Your tasks
1. Translate this sentence from the George Washington Forum events page into Spanish: "Since 2007 she has written the Potomac Watch column."
2. On the George Washington Forum events page, reproduce word for word the passage running from "Image of Kimberley" up to and including "of Princeton University.".
3. Pick up the George Washington Forum events page after its final sentence and keep writing it.

-------- Supplied text --------

George Washington Forum News and Events

GWF Events

Silencing Free Speech

Thursday, 22 September 2016

7:30 PM | Galbreath Chapel (College Green)

Image of Kimberley A. Strassel (Wall Street Journal)

Kimberley A. Strassel (Wall Street Journal)

Kimberley A. Strassel is a member of Wall Street Journal Editorial Board, based in Washington. Since 2007 she has written the Potomac Watch column. She joined the editorial page in 1999 as an assistant editorial features editor for The Wall Street Journal after covering real estate for Journal’s news pages and spending four years in London writing about technology for the Wall Street Journal Europe. She joined the Editorial Board in 2005. Strassel is a graduate of Princeton University.

Constitution Day Lecture: Abraham Lincoln & the Problem of ‘Towering Genius’

Thursday, 15 September 2016

7:30 PM | Tupper Hall 304

Image of Steven Smith (Yale University)

Steven Smith (Yale University)

Steven Smith is the Alfred Cowles Professor of Government and Philosophy and the co-director of the Center for the Study of Representative Institutions at Yale University, where he has taught since 1984. He received his PhD from the University of Chicago after completing his undergraduate degree at the University of Tennessee at Chattanooga. Smith has written or edited more than half a dozen books, including Hegel’s Critique of Liberalism (1989), Spinoza, Liberalism, and Jewish Identity (1997), Spinoza’s Book of Life (2003), Reading Leo Strauss (2006), and The Cambridge Companion to Leo Strauss (2009) and Political Philosophy (2012). His most recent book, published by Yale University Press, is Modernity and its Discontents: Making and Unmaking the Bourgeois from Machiavelli to Bellow (2016).

The Story: A Reporter’s Journey

Tuesday, 12 April 2016

7:30 PM | Galbreath Chapel

Image of Judith Miller (Manhattan Institute)

Judith Miller (Manhattan Institute)

Judith Miller is an adjunct fellow at the Manhattan Institute, a City Journal contributing editor, a best-selling author, and a Pulitzer Prize–winning investigative reporter formerly with the New York Times. In 2002, Miller was part of a small team that won a Pulitzer Prize for explanatory journalism for her January 2001 series on Osama bin Laden and Al Qaeda. That same year, she won an Emmy for her work on a Nova/New York Times documentary based on articles for her book Germs. She is the author of five books, including her memoir, The Story: A Reporter’s Journey (2015).

-------- Excerpted records --------

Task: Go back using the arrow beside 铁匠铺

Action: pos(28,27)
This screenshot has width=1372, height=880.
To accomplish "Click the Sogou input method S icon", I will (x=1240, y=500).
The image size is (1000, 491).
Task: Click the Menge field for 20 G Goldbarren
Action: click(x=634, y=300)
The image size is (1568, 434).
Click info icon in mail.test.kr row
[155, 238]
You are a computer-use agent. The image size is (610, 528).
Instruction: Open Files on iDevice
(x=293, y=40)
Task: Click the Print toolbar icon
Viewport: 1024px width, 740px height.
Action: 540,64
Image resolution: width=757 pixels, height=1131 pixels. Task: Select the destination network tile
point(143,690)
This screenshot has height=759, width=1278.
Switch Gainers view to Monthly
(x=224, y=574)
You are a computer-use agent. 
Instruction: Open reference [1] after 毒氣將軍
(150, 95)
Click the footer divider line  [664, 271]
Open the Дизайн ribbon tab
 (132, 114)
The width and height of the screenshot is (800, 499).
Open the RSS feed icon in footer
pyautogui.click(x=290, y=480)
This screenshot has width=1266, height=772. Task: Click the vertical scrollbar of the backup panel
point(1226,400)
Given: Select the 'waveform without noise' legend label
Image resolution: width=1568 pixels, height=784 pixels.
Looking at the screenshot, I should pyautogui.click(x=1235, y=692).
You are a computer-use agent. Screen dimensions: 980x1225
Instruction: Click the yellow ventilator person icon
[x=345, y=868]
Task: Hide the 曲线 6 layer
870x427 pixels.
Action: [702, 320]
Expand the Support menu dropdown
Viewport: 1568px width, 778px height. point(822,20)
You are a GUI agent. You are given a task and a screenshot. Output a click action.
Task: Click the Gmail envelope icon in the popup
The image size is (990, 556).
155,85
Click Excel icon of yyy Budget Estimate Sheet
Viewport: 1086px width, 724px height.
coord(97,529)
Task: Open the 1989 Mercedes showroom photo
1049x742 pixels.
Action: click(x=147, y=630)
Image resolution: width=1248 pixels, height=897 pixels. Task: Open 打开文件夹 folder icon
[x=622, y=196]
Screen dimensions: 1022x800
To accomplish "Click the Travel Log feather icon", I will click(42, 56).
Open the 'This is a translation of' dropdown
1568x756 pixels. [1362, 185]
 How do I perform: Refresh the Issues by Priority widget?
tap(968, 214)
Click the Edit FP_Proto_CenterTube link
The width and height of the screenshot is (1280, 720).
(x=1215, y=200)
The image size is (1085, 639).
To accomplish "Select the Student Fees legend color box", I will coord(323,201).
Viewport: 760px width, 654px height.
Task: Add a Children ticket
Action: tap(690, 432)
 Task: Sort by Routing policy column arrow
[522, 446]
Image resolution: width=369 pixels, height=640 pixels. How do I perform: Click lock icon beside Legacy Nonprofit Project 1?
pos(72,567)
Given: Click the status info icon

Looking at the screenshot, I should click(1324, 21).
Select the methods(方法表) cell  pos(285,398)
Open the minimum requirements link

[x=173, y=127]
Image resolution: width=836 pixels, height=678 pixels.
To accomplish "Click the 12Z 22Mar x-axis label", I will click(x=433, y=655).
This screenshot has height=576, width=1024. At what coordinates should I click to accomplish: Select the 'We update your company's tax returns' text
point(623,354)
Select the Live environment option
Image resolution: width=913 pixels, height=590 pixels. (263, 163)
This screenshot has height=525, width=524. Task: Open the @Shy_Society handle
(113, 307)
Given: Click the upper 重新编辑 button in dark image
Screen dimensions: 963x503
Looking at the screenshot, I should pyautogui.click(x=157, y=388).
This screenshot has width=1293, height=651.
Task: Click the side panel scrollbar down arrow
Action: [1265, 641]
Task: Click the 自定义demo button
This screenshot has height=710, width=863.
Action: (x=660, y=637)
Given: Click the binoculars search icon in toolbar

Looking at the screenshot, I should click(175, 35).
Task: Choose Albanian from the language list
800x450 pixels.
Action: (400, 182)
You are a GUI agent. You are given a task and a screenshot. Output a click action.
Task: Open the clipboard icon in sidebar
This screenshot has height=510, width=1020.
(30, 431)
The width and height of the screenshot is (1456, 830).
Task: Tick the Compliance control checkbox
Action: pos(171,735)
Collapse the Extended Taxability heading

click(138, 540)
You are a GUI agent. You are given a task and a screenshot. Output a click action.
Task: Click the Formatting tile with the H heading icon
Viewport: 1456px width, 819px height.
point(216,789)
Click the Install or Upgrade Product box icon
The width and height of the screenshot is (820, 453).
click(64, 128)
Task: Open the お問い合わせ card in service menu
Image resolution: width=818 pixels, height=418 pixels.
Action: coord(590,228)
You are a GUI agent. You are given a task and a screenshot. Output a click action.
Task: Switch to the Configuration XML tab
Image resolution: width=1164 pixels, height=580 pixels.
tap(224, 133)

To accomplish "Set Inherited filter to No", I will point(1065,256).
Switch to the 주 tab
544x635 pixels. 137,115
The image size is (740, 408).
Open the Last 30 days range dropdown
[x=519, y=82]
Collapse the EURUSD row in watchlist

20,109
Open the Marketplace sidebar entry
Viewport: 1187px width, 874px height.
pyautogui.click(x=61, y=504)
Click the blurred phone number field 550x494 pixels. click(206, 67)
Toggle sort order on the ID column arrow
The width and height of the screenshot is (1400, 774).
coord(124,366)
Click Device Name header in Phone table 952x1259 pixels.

--------

Responses for each task
1. Desde 2007 escribe la columna Potomac Watch.

2.
Image of Kimberley A. Strassel (Wall Street Journal)

Kimberley A. Strassel (Wall Street Journal)

Kimberley A. Strassel is a member of Wall Street Journal Editorial Board, based in Washington. Since 2007 she has written the Potomac Watch column. She joined the editorial page in 1999 as an assistant editorial features editor for The Wall Street Journal after covering real estate for Journal’s news pages and spending four years in London writing about technology for the Wall Street Journal Europe. She joined the Editorial Board in 2005. Strassel is a graduate of Princeton University.

3.
Attention as a Cultural Problem

Tuesday, 22 March 2016

7:30 PM | Galbreath Chapel

Image of Matthew B. Crawford (University of Virginia)

Matthew B. Crawford (University of Virginia)

Matthew Crawford is a senior fellow at the Institute of Advanced Studies in Culture at the University of Virginia. He earned his BA in physics from UC-Santa Barbara and his PhD in political philosophy from the University of Chicago. He has published articles on ancient Greek philosophy, neuroscience and the philosophy of science and has written regularly for The New Atlantis. His books include Shop Class as Soulcraft: An Inquiry into the Value of Work (Penguin, 2009) and The World Beyond Your Head: On Becoming an Individual in an Age of Distraction (Farrar, Straus and Giroux, 2015).

Trigger Warnings, Safe Spaces & Moral Panics

Tuesday, 16 February 2016

7:30 PM | Galbreath Chapel

Image of Christina Hoff Sommers (American Enterprise Institute)

Christina Hoff Sommers (American Enterprise Institute)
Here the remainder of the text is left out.